# Embedding Soundcloud-tracks on this forum



## JohannesR

Is there a way to embed Soundcloud-tracks here at VI? 8dio has done it a couple of times as far as I remember. I don´t particularly like having to download tracks in order to hear them myself - embedding is a great way to share IMO.


----------



## Frederick Russ

First you need to go to Soundcloud and click "share" and copy the code in "wordpress". There you will find a number which identifies the piece. Then use that number and replace the corresponding number in the following code to successfully embed soundcloud files on VI:

example embed code:

[soundcloud url="http://api.soundcloud.com/tracks/*17548011*" iframe="true" /]



Code:


forum code:

[flash width=450 height=110 loop=false]http://player.soundcloud.com/player.swf?url=http%3A%2F%2Fapi.soundcloud.com%2Ftracks%2F17548011&secret_url=false[/flash]


resulting forum code:

[flash width=450 height=110 loop=false]http://player.soundcloud.com/player.swf?url=http%3A%2F%2Fapi.soundcloud.com%2Ftracks%2F17548011&secret_url=false[/flash]


----------



## reddognoyz

[soundcloud url="http://api.soundcloud.com/tracks/35559587" iframe="true" /]

I'm not quite sure where the number goes in the code 

I see the numbers 35559587 should they replace the numbers 17548011 in the green example above?


----------



## reddognoyz

also do I just but the resultant code in the message text?


----------



## reddognoyz

[flash width=450 height=110 loop=false]http://player.soundcloud.com/player.swf?url=http%3A%2F%2Fapi.soundcloud.com%2Ftracks%2F35559587&secret_url=false[/flash]


----------



## reddognoyz

sorry I must be a little dense can you tell me what I'm doing wrong here?


----------



## wst3

OK, the forum parser is very picky about things like white space, and hidden characters!

Try this:
1) go to soundcloud and snip the code for your track by clicking on "share" and then clicking on "wordpress"

You will get something that looks like:
[soundcloud url="http://api.soundcloud.com/tracks/11428341" iframe="true" /]

Ignore everything but the number after the word "tracks" in my case 11428341

2) open up your favorite text editor, or use the forum editor, and copy and paste the following gobbledygoop into said editor:

flash width=450 height=110 loop=false]http://player.soundcloud.com/player.swf?url=http%3A%2F%2Fapi.soundcloud.com%2Ftracks%2FXXXXX&secret_url=false[/flash]

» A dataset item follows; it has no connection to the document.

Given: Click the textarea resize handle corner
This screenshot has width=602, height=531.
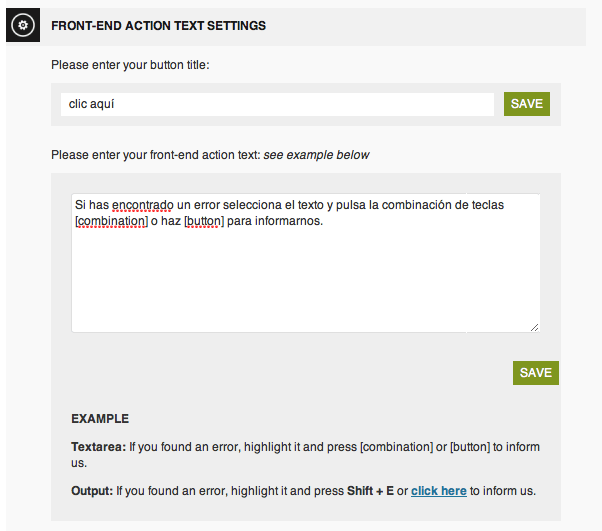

(I've obscured the fact that this is a directive by removing the leading brace '[' - you must add a brace at the beginning for this to work)

now replace the XXXXX with the number - and only the number, from soundcloud, in this case it would be 11428341

Be careful not to change anything else... especially do not add extra spaces or carriage returns or what not. Also, there is no need to add the URL tags... this is a flash player. (could be an HTML5 player one of these days<G>!)

In my case the result is:

flash width=450 height=110 loop=false]http://player.soundcloud.com/player.swf?url=http%3A%2F%2Fapi.soundcloud.com%2Ftracks%2F11428341&secret_url=false[/flash]

(note: I again removed the leading brace '[' so you can see the code)

now I've added the brace, so you should see the player below:

[flash width=450 height=110 loop=false]http://player.soundcloud.com/player.swf?url=http%3A%2F%2Fapi.soundcloud.com%2Ftracks%2F11428341&secret_url=false[/flash]

now let's see if it worked...

And it did.

PM me if this doesn't work for you!


----------



## ryanstrong

There should be an easier and simpler way of doing this given this is a music forum and a lot of posts reference Sound Cloud tracks.


----------



## wst3

rystro @ Sat Feb 04 said:


> There should be an easier and simpler way of doing this given this is a music forum and a lot of posts reference Sound Cloud tracks.



Maybe... well, no, it would be nice if there was an easier way.

But the forum - that's us - is at the mercy of the forum software. And the forum software is at the mercy of the various standards (nope, can't say that work with a straight face) that exist in the world wide web.

Flash is pretty remarkable, but it is proprietary, and convoluted. HTML5 may solve many of these issues.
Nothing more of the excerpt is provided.